Whoever first gets a hold of the password hashes would need to bruteforce individual entries or cross-check them against known leaks for reuse, which takes time. It's natural that they would only go after high value targets like famous people, cryptocurrency users, etc, then resell the database after they got as much value out of it as possible.
You say that the LastPass protocol is subject to hash replay attacks (my description). I'd be surprised if there wasn't some time dependent pepper (e.g. challenge/response) in the hash, since this seems like a huge vulnerability, and storage of the hash allows for off-line attacks. Normally, I'd think diffie-hellman for this.
No, there is nothing. The complication with challenge/response schemes is that the server doesn’t know the master password – it only has that one hash, so it’s always comparing against it. There are PAKE protocols which work around this issue, but LastPass didn’t implement any of them (probably for historical reasons already, I think LastPass is older than most of these approaches).
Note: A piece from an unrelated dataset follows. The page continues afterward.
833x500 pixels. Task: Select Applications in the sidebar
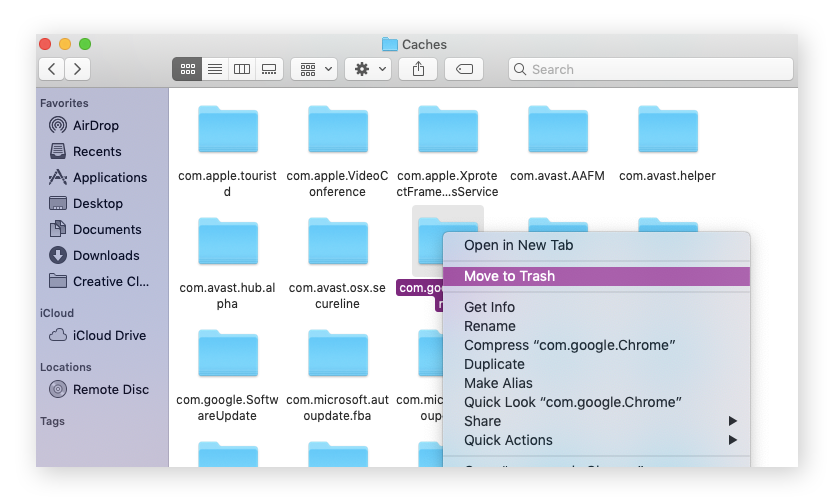tap(109, 177)
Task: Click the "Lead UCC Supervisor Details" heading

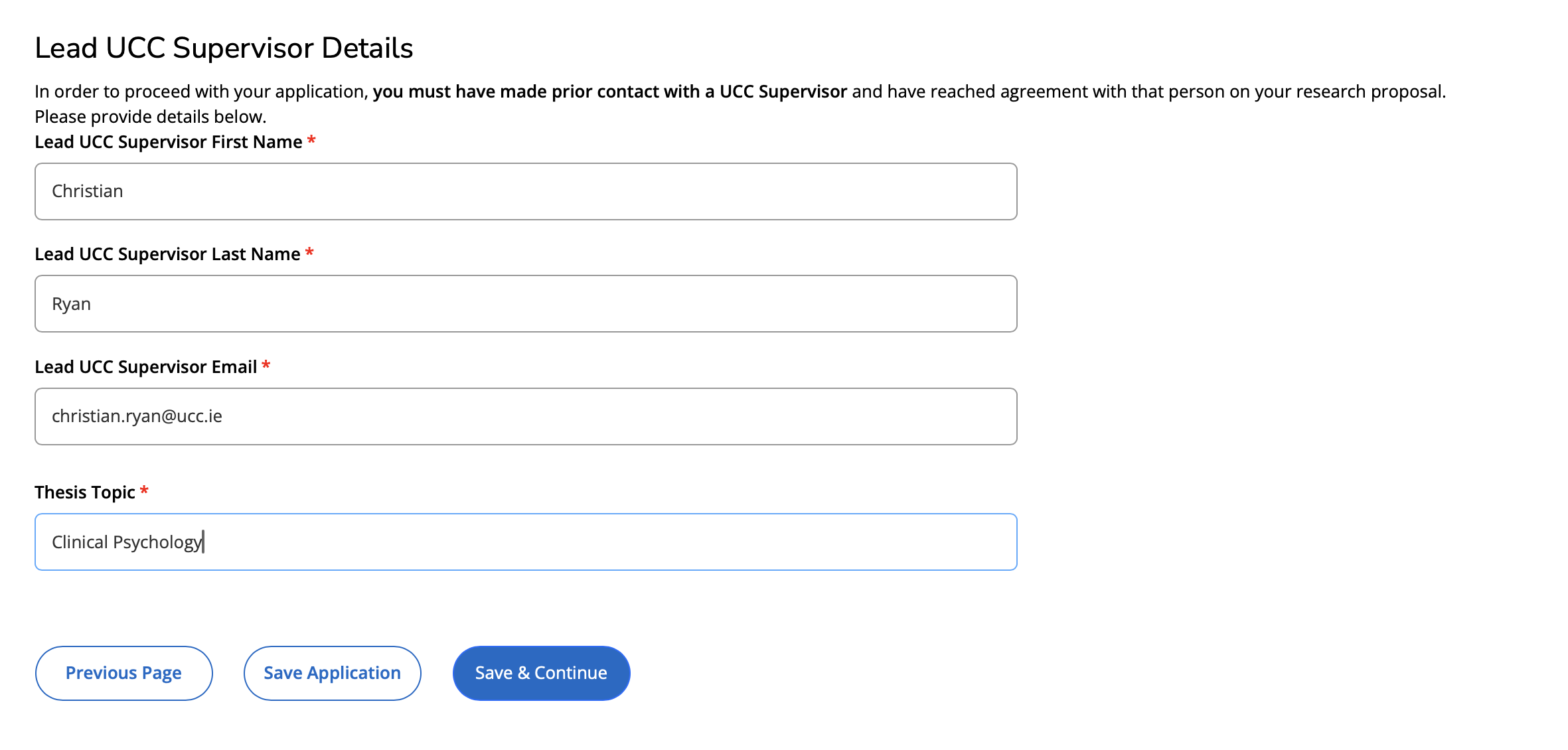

Normally, it isn’t such a huge vulnerability. TLS encryption is there, so nobody should be able to catch that hash in transition. And even if they did, the most sensitive data is encrypted so that you still need the master password. Still, this is rather suboptimal.

Can you explain how PAKE would help here? Going just off Wikipedia, it is a key-establishment protocol "based only on their knowledge of a shared password". So I would expect that the shared password is the master password or its hash and the parties are the user and the LP server. So wouldn't using PAKE require the server to know your master password or its hash? That sounds the same as before. Is the idea that they both know the hash only transiently (instead of the server knowing it persistently as it does today) and then establish some other key which they use after that?
No, modern PAKE protocols work without the server actually knowing the password. The server has a “verifier” that lets them tell whether the client’s response to a given challenge is correct. I’m no expert on this topic but https://blog.cryptographyengineering.com/2018/10/19/lets-tal... is a good start.
I haven't seen any mentions discussing HTTP request smuggling try. This could cause LP's internal or external load balancers to misdirect requests/responses.

Thoughts on this as a possible root cause?

I’ve given this some thought, but I think that this scenario still requires someone to attempt a login with correct credentials. It cannot be the legitimate owner however if the account hasn’t been touched for a year.